Kate Sparkes was born in Hamilton, Ontario, but now resides in Newfoundland, where she tries not to talk too much about the dragons she sees in the fog. She lives with a Mountie, two kids who take turns playing Jeckyll and Hyde, two cats, an intentional boxer and an accidental chihuahua. She's the author of the bestselling Bound Trilogy (mature YA Fantasy). www.katesparkes.com View all posts by Kate Sparkes

22 responses to “WIPpet Wednesday: Consequences

  • kathils

    Nice piece, if a bit sad. *sigh* But I do love how you describe what Rowan finds beauty in. When my Hubby and I are splitting wood, I often get scolded *cough* for trying to hoard pieces that I find intriguing. To him, it’s all wood. LOL

  • L. Marie

    A lovely excerpt. Love the beach combing. But sad, as Kathi said. I don’t blame you for not wanting to go the insta-love or codependent route!

  • erickeys

    “I suppose it was garbage once, but after a while it becomes beautiful. ”
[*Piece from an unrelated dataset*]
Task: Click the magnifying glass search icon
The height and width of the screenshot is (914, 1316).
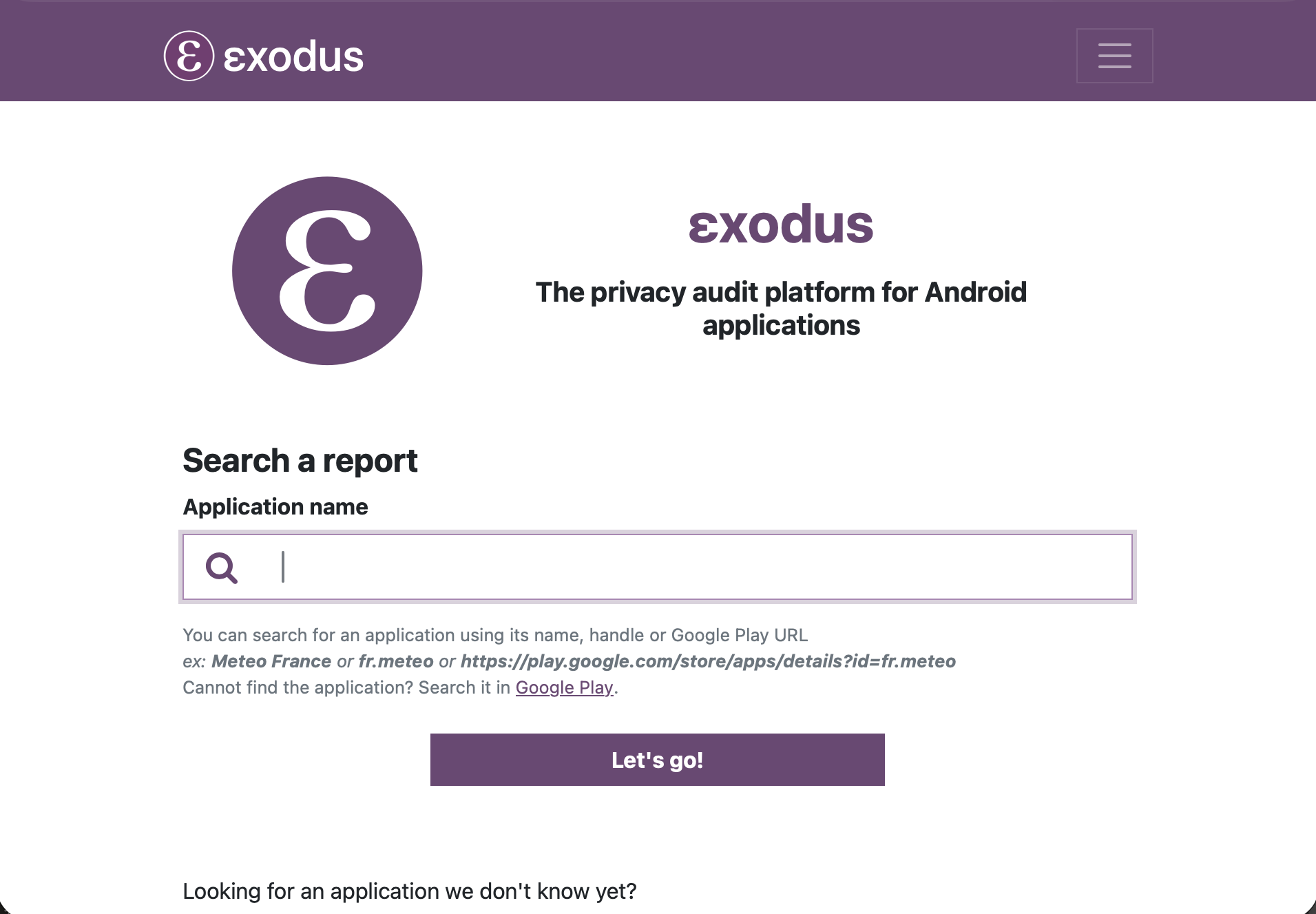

    Good point. I wonder if that applies to people, too?

  • Kate Frost

    This is a scene is both beautiful and melancholic at the same time. I loved the calmness of it and the setting. Your descriptions and the little details you use are just lovely. Those last couple of lines are so sad and made me want to know more.

  • elaine jeremiah

    A great excerpt Kate. Kind of intriguing too – why can’t they be together at the moment? Will they ever be together? Lots of unanswered questions. You’ve obviously been working really hard on this. Good stuff. 🙂

  • ReGi McClain

    “I suppose it was garbage once, but after a while it becomes beautiful.” -Favorite line, right there.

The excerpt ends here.